Além do implante do anel, existem outras técnicas para a correção da insuficiência tricúspide. A operação proposta por KAY et al. (1), em que se elimina a cúspide posterior; não tem bons resultados tardios porque a valva pode ficar estenótica ou evoluir para dilatação da cúspide anterior, como descreveram CARPENTIER et al. (3). Controvérsias existem em relação à plastia circunferencial desenvolvida por DeVEGA (2) e o implante do anel de Carpentier. GRONDIN et al. (8), em 1975, compararam as duas técnicas e concluíram que na plastia de DeVega as forças de tensão se dão nos locais de inicio e final da sutura, enquanto que, no anel, as forças de tensão se dão em todo o anel, levando a melhores resultados tardios. Deloche, em discussão do trabalho de McGRATH et al. (15) afirma que, na sua casuística, o retorno da insuficiência tricúspide foi de 6,2% para a plastia, circunferencial e de 0,6% quando foi utilizado o anel de Carpentier. LAMBERTZ et al. (18) avaliaram a longo prazo 51 pacientes operados pela técnica de Carpentier e observaram diminuição significativa do tamanho do átrio direito de 13 para 8 mm. RIVERA et al. (9), realizaram estudo prospectivo e randomizado com anel flexível de Carpentier e anuloplastia de DeVega em 159 pacientes. A incidência de insuficiência moderada ou grave foi mais freqüente na plastia de DeVega do que no grupo com implante do anel (47% x 5%). Mostrou maior eficiência quando se empregou o anel em 94% do que a plastia circunferencial em 53%. COHN (19) comentou que a plastia de DeVega é eficaz somente nas lesões moderadas, enquanto que o implante do anel é mais eficaz nas lesões graves.

Conceito preconizado por CARPENTIER et al. (3) coincide com os achados do presente trabalho.
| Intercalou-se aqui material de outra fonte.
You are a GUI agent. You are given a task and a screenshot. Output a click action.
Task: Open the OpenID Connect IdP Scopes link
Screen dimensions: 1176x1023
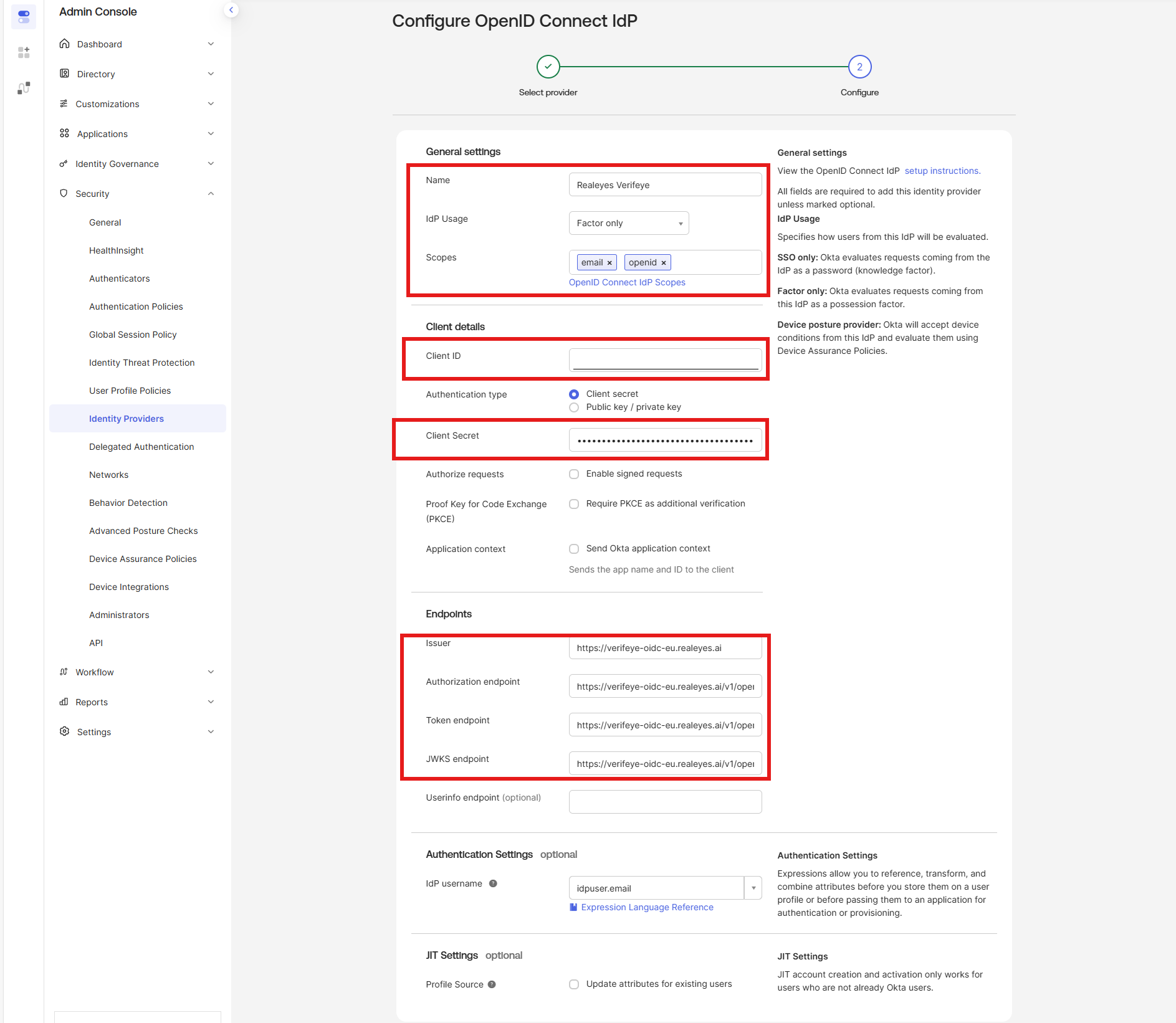(627, 282)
Estes autores descrevem que o anel protético tem a finalidade de remodelação do anel do paciente e que a distribuição das forças de tensão por igual em todo o anel evita a sua dilatação e previne a rotura da cúspide.

CONCLUSÕES

A experiência inicial com o implante do anel de Gregori na posição invertida demonstra que é uma técnica simples e reprodutível. Houve melhora clínica importante e a diminuição do tamanho do ventrículo direito foi significativa, traduzindo regressão do grau de insuficiência. É um procedimento que pode ser empregado rotineiramente nos casos de insuficiência tricúspide importante.